Inhibition of neprilysin with sacubitril without RAS blockage aggravates renal disease in Dahl SS rats

Salt-sensitive (SS) hypertension is accompanied with severe cardiorenal complications. In this condition, elevated blood pressure (BP) resulting from salt retention is associated with counterintuitively lower levels of atrial natriuretic peptide (ANP). In plasma, ANP is degraded by the neprilysin; therefore, pharmacological inhibition of this metalloprotease (i.e., with sacubitril) can be employed to increase ANP level. We have shown earlier that sacubitril in combination with valsartan (75 μg/day each) had beneficial effects on renal function in Dahl SS rats. The goal of this study was to evaluate the effects of a higher dose of sacubitril on renal damage in this model. To induce hypertension, male Dahl SS rats were fed a 4% NaCl diet (HS) for 21 days, and were administered sacubitril (125 μg/day) or vehicle via s.c. osmotic pumps. At the end of the HS challenge, both groups exhibited similar outcomes for GFR, heart weight, plasma electrolytes, BUN, and creatinine. Sacubitril exacerbated kidney hypertrophy, but did not affect levels of renal fibrosis.
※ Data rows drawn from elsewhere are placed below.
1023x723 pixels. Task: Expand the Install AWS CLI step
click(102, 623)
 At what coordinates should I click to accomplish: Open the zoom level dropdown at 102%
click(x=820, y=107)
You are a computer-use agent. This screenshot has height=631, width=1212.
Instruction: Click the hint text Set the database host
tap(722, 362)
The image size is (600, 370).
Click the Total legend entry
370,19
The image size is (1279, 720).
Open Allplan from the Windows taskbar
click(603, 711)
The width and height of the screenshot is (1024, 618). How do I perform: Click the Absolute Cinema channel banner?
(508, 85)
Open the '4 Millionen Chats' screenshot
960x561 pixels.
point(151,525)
We also observed aggravated glomerular lesions and increased formation of protein casts in the sacubitril-treated animals compared to controls. Thus, in Dahl SS rats, administration of sacubitril without renin-angiotensin-system blockage had adverse effects on renal disease progression, particularly in regards to glomerular damage and protein cast formation. We can speculate that while ANP levels are increased because of neprilysin inhibition, there are off-target effects of sacubitril, which are detrimental to renal function in the SS hypertensive state.